_Objective_
Format the records starting with the line that contains "You are a computer-use" and going on through the line that contains "pos(141,36)" as a two-column CSV with the columns text and answer. Give one row per record, with each value in a single quoted field and its line breaks replaced by spaces.

_Provided records_
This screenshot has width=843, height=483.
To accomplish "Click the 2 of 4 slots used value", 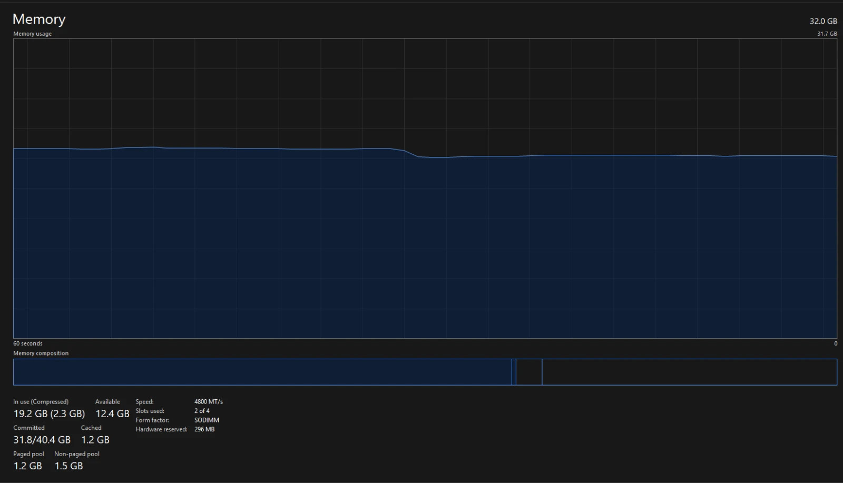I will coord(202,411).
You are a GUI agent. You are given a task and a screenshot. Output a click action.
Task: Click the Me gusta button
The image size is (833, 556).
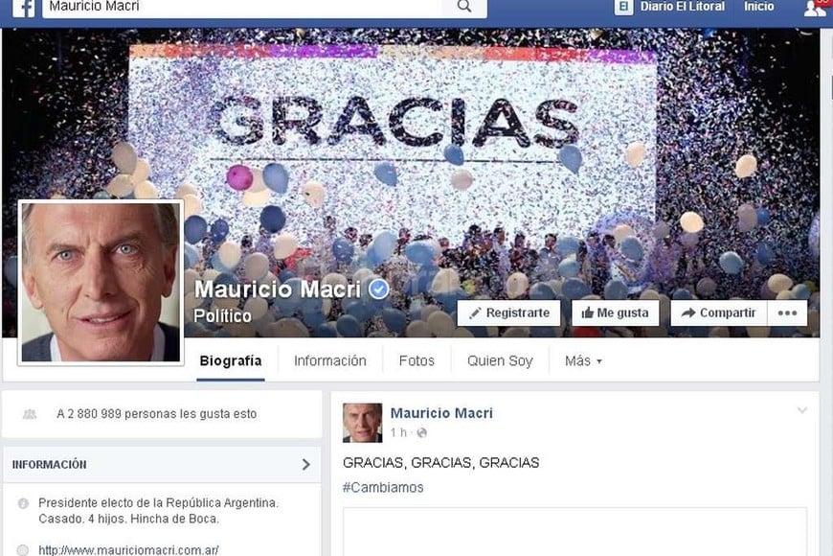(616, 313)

--

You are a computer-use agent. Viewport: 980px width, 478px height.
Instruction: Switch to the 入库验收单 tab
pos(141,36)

--

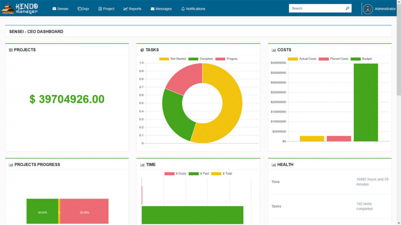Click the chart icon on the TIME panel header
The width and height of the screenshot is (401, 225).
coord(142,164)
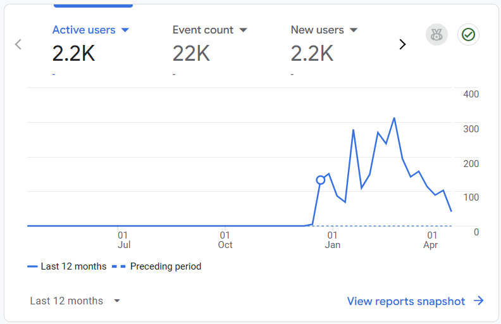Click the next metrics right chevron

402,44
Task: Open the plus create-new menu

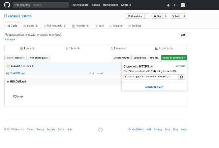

_Answer to this exercise_
text,answer
"You are a computer-use agent. Viewport: 980px width, 478px height. Instruction: Switch to the 入库验收单 tab","pos(141,36)"